**** EXCERPTED TEXT

The one thing missing in the arguments from fans defending Jack Ross and the owners is that you have to remember they’re rebuilding the very essence of the club. To create a ‘culture’ takes years of work, one season isn’t enough.
SD said at the start of the season that we need to be making use of our academy which is one of the best in the country yet has only produced 2 current top-flight players. To see the rewards of an effective academy system will take 2/3 seasons at least.
He also wants players who want to play for Sunderland. Everyone complaining about the sale of Maja should remember he asked to leave. People who think buying/keeping players just for the sake of keeping the team barely afloat should look back at any season in the last decade and remember the leeches we’ve had as a result of this policy.
I would rather take another season or two in league one, and build the club on a foundation that will serve us well for decades to come, than lose whatever identity we have left in the pursuit of points.

********

TASK 1
Update the Sunderland passage from "SD said at the" up to and including "seasons at least.", swapping "academy" for "youth setup".
The listing has no connection to the Sunderland passage.

**** RECORDS FOR THE EXERCISE

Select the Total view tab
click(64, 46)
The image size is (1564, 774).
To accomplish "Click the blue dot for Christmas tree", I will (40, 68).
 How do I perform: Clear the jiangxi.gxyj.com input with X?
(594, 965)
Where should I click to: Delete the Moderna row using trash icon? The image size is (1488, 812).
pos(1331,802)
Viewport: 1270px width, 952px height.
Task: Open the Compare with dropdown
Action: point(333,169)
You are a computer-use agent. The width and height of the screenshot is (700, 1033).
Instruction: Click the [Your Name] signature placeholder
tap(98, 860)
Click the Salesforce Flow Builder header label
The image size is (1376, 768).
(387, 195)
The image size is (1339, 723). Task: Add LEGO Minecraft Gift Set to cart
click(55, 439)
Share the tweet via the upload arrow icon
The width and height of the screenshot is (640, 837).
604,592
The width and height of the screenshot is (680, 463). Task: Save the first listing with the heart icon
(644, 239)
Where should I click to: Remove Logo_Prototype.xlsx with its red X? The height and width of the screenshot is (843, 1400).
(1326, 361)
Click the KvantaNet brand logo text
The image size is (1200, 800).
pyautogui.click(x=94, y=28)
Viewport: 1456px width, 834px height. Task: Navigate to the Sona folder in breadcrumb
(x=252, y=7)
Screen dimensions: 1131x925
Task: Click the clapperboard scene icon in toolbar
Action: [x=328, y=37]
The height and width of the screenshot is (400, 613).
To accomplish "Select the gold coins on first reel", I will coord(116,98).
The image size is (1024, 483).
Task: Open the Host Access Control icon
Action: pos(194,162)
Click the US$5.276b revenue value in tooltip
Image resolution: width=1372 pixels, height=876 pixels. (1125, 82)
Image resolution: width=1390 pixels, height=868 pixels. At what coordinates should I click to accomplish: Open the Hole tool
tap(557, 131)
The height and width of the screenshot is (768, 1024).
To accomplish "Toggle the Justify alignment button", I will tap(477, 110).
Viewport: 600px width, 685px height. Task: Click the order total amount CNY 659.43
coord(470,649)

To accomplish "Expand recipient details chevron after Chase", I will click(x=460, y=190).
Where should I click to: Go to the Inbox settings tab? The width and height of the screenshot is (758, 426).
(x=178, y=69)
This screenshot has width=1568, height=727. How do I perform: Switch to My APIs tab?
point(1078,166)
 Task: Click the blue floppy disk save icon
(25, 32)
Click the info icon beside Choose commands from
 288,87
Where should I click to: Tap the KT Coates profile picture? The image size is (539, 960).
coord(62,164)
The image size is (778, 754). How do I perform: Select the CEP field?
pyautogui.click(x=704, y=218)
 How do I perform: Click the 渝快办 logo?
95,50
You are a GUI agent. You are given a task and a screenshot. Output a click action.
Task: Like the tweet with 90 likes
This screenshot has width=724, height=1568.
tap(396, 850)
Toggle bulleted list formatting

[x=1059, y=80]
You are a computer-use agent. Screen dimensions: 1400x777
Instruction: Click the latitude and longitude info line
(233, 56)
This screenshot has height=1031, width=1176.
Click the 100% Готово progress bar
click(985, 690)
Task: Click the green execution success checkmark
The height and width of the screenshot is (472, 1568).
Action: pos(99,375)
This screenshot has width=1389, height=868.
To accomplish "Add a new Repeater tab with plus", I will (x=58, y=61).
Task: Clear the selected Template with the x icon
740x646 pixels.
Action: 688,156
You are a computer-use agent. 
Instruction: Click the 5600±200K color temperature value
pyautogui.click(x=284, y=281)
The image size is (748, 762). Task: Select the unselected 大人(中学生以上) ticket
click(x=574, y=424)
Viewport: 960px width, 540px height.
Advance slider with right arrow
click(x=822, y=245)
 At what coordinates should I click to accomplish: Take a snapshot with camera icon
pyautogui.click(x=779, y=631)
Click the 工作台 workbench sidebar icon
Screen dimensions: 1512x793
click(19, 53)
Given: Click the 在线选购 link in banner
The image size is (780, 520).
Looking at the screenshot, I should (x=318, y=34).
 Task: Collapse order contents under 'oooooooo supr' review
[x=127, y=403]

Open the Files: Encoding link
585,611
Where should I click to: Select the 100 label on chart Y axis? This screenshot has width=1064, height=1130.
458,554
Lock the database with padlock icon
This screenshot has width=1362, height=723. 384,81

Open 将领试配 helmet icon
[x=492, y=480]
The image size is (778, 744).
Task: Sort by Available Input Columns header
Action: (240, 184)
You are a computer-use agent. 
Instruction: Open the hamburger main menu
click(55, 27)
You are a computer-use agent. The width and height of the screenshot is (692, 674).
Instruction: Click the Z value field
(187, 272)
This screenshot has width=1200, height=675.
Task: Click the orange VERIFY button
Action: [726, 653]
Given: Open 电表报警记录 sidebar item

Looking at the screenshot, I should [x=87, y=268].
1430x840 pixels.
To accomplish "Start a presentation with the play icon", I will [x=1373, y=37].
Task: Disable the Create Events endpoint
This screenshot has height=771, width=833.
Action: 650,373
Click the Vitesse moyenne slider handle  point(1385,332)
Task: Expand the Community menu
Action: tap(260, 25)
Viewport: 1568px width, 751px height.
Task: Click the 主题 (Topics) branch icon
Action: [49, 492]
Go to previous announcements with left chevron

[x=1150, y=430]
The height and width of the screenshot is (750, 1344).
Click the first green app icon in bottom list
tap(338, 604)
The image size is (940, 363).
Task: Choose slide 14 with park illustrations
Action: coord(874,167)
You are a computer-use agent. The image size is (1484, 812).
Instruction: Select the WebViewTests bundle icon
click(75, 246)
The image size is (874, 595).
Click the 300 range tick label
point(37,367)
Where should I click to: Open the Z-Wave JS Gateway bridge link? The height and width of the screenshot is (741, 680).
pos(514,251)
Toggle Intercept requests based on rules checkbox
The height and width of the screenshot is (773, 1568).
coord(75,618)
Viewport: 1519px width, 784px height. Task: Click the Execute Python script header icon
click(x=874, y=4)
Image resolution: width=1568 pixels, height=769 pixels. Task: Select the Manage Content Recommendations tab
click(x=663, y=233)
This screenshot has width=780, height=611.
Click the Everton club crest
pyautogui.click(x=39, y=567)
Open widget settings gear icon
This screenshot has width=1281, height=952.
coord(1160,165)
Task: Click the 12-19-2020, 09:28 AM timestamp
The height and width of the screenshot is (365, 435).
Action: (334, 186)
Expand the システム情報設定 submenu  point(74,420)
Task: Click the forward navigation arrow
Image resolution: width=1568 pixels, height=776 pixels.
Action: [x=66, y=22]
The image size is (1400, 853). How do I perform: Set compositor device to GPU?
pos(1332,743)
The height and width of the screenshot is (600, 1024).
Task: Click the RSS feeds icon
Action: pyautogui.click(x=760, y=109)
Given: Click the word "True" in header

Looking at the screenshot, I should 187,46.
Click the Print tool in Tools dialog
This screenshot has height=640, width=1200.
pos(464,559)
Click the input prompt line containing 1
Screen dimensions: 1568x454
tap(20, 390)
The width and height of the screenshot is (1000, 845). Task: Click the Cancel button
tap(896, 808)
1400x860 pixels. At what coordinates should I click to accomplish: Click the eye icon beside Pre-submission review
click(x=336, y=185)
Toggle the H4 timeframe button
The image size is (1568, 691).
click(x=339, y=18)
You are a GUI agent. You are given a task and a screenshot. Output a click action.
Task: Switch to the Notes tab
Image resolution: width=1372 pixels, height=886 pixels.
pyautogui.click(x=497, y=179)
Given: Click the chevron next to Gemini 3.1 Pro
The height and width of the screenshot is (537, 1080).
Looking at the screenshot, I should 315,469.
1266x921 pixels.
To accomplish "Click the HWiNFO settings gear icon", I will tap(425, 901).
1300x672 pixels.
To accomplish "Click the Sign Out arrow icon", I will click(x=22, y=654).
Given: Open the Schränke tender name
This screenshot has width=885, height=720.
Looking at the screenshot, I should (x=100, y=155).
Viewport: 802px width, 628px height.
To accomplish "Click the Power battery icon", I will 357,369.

********

TASK 2
Quote the listing word for word, from its first line up to and including the line containing "coord(470,649)".

TASK SOLUTION 1
SD said at the start of the season that we need to be making use of our youth setup which is one of the best in the country yet has only produced 2 current top-flight players. To see the rewards of an effective youth setup system will take 2/3 seasons at least.

TASK SOLUTION 2
Select the Total view tab
click(64, 46)
The image size is (1564, 774).
To accomplish "Click the blue dot for Christmas tree", I will (40, 68).
 How do I perform: Clear the jiangxi.gxyj.com input with X?
(594, 965)
Where should I click to: Delete the Moderna row using trash icon? The image size is (1488, 812).
pos(1331,802)
Viewport: 1270px width, 952px height.
Task: Open the Compare with dropdown
Action: point(333,169)
You are a computer-use agent. The width and height of the screenshot is (700, 1033).
Instruction: Click the [Your Name] signature placeholder
tap(98, 860)
Click the Salesforce Flow Builder header label
The image size is (1376, 768).
(387, 195)
The image size is (1339, 723). Task: Add LEGO Minecraft Gift Set to cart
click(55, 439)
Share the tweet via the upload arrow icon
The width and height of the screenshot is (640, 837).
604,592
The width and height of the screenshot is (680, 463). Task: Save the first listing with the heart icon
(644, 239)
Where should I click to: Remove Logo_Prototype.xlsx with its red X? The height and width of the screenshot is (843, 1400).
(1326, 361)
Click the KvantaNet brand logo text
The image size is (1200, 800).
pyautogui.click(x=94, y=28)
Viewport: 1456px width, 834px height. Task: Navigate to the Sona folder in breadcrumb
(x=252, y=7)
Screen dimensions: 1131x925
Task: Click the clapperboard scene icon in toolbar
Action: [x=328, y=37]
The height and width of the screenshot is (400, 613).
To accomplish "Select the gold coins on first reel", I will coord(116,98).
The image size is (1024, 483).
Task: Open the Host Access Control icon
Action: pos(194,162)
Click the US$5.276b revenue value in tooltip
Image resolution: width=1372 pixels, height=876 pixels. (1125, 82)
Image resolution: width=1390 pixels, height=868 pixels. At what coordinates should I click to accomplish: Open the Hole tool
tap(557, 131)
The height and width of the screenshot is (768, 1024).
To accomplish "Toggle the Justify alignment button", I will tap(477, 110).
Viewport: 600px width, 685px height. Task: Click the order total amount CNY 659.43
coord(470,649)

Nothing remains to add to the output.